Thailand is no longer a place to teach
You missed out a fourth option Jack ("We all have choices" Postbox 25th May) and that is to leave Thailand, work elsewhere and come back for holidays. Welcome to China where education is taken seriously, teaching is an average of 15 to 20 (45 minute periods) per week and when all the free stuff such as accommodation, electric, food . . . is thrown in, it's easily worth the equivalent of 60k+ baht a month. No ‘extra activities’, ‘forced’ attendance in summer camps or ‘compulsory’ sports days. The atmosphere is usually serious but friendly and older teachers are rather more welcome than 21-year old blond/e haired ‘backpackers’.
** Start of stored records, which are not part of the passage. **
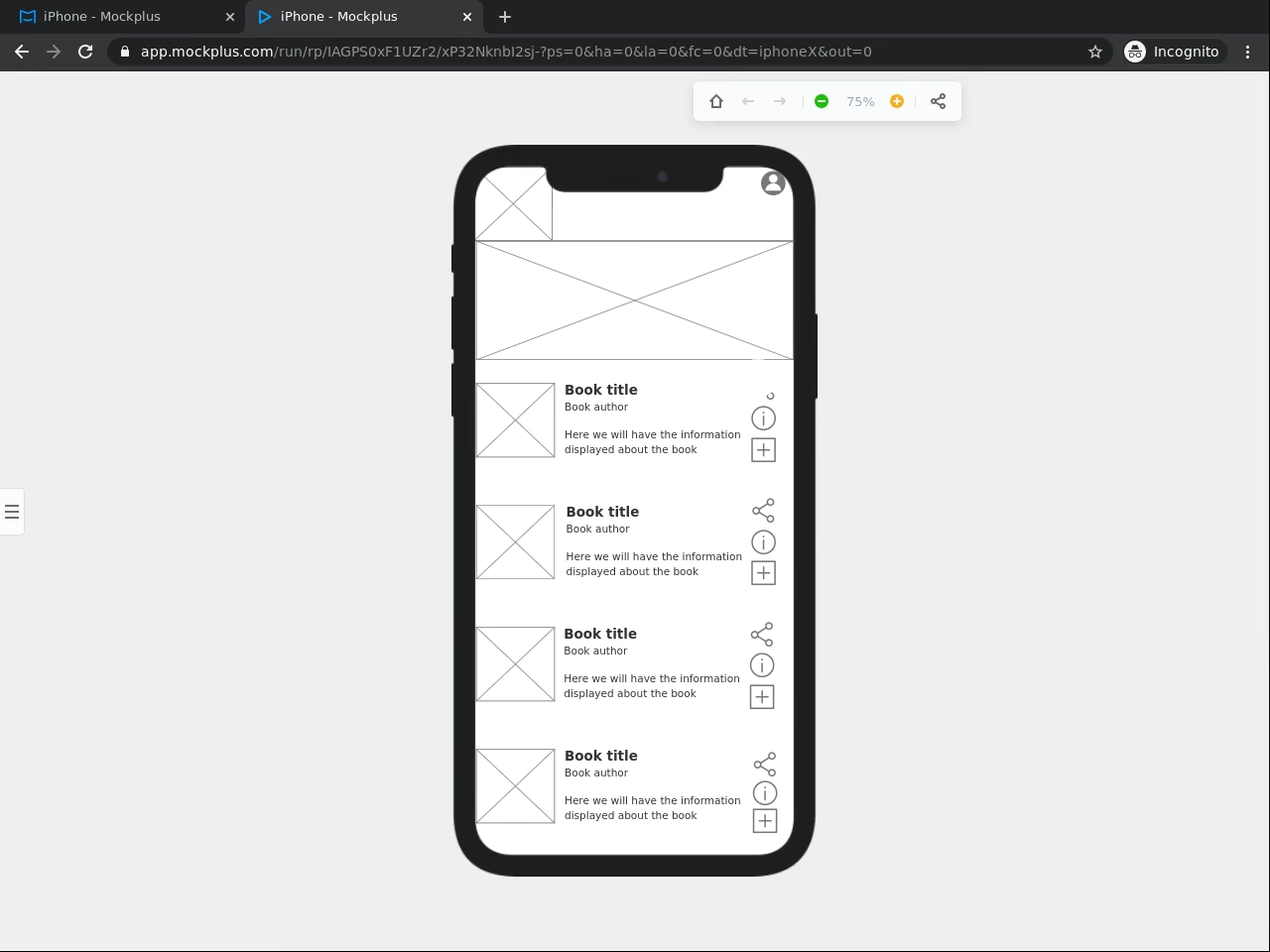Reload the page with the refresh button
The width and height of the screenshot is (1270, 952).
[x=85, y=52]
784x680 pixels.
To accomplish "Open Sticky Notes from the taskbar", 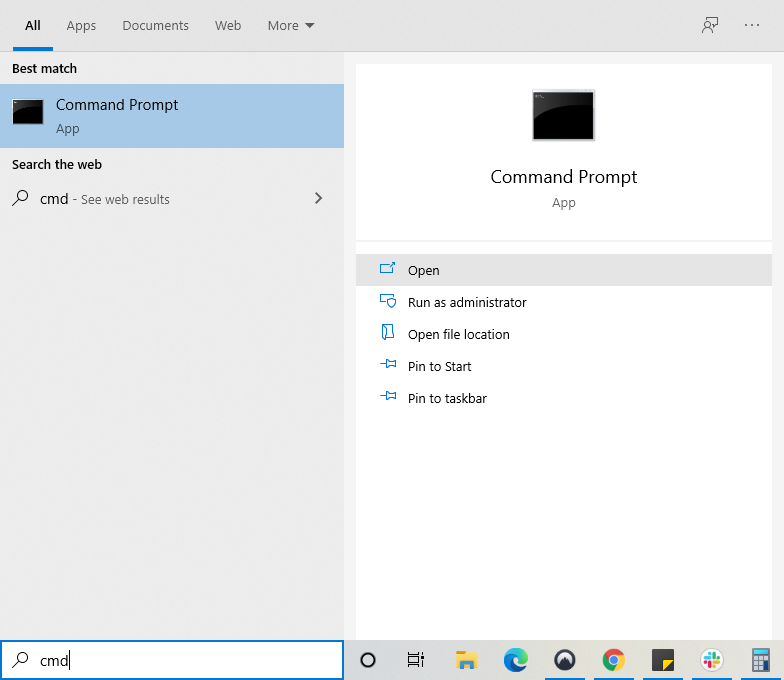I will point(662,660).
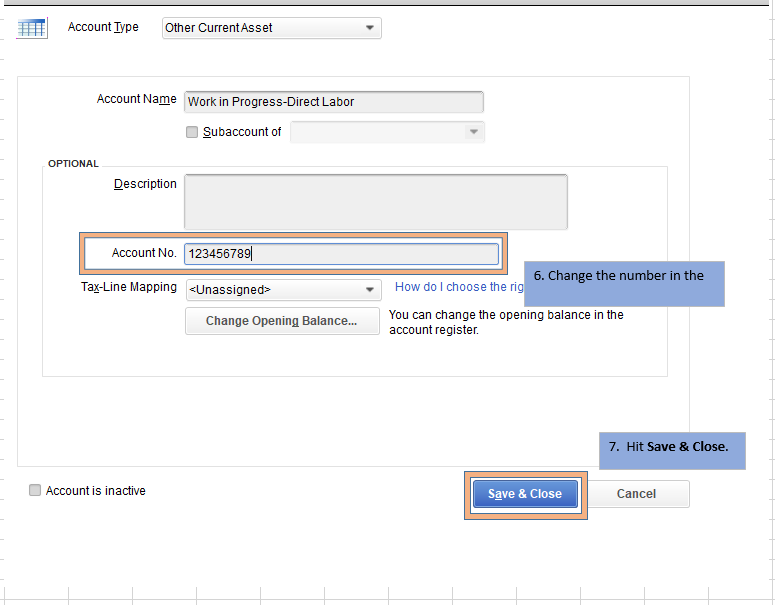
Task: Click the OPTIONAL section heading
Action: [x=73, y=164]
I do still look on Thailand as my ‘home’ and have a wife and house there, so my post is not sour grapes against the country itself but rather at the reality of what’s going on. The ‘happy, happy’ teaching methodology, the exam cheating, the corruption, the influx of unemployed people replacing the tourists . . . . . a developing country that relied on tourism is now wondering where all the money has gone! In less than eight months, despite normal everyday expenses, I have saved 170k baht to bring back to Thailand in the summer holidays, something that was impossible when I worked there.
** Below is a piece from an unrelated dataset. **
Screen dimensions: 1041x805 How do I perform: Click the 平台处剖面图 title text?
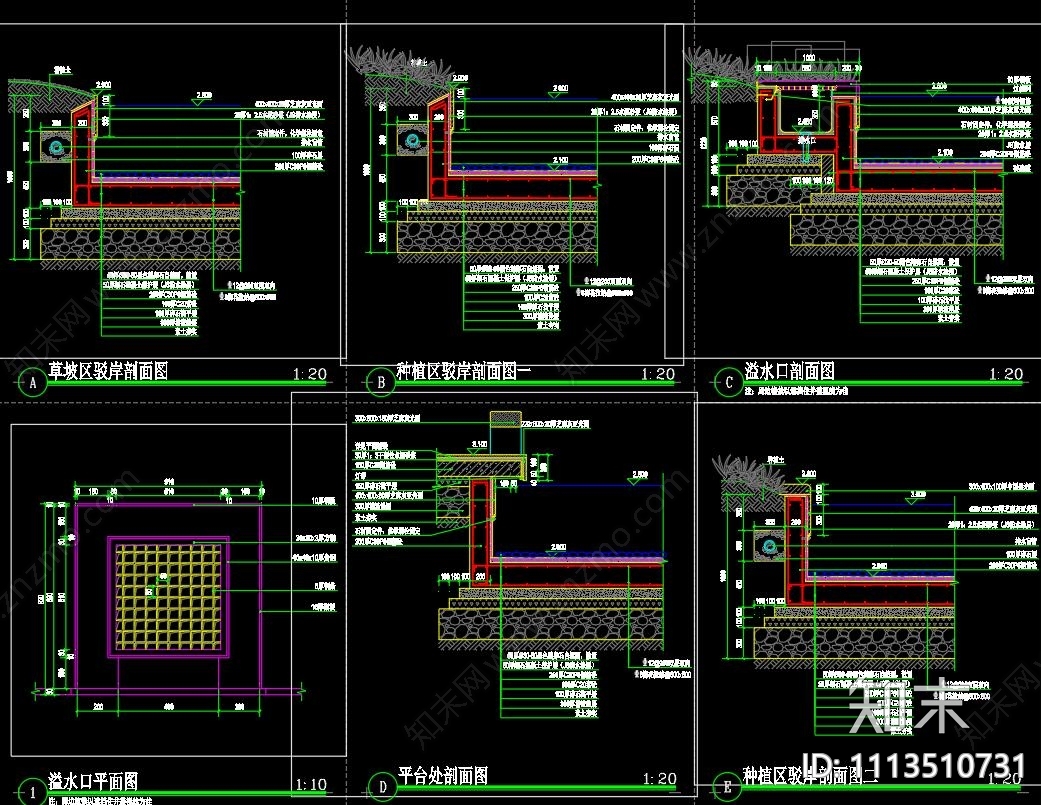point(443,775)
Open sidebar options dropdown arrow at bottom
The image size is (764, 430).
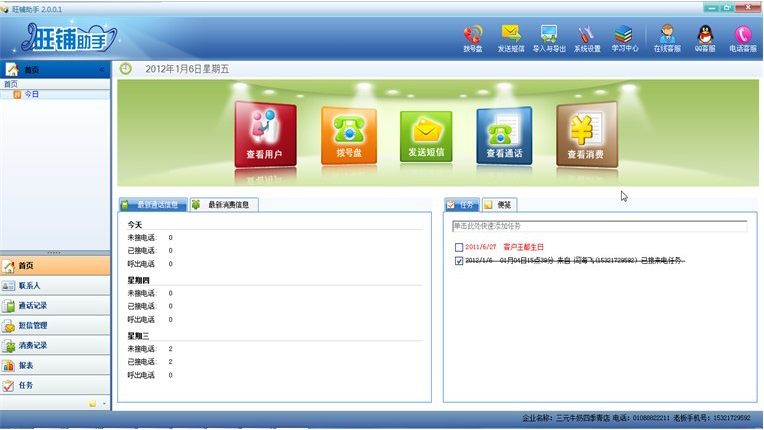[x=103, y=403]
That’s why the salaries are dropping and teachers are leaving at an alarming rate; money and in many cases the horrendous working conditions. China welcomes teachers and experience with open arms, as does Vietnam and South Korea. Teachers are now leaving Thailand and if tourism doesn’t come back soon, (unlikely given the deep recession the west is in), Thailand will once again sink back into oblivion and its third world status.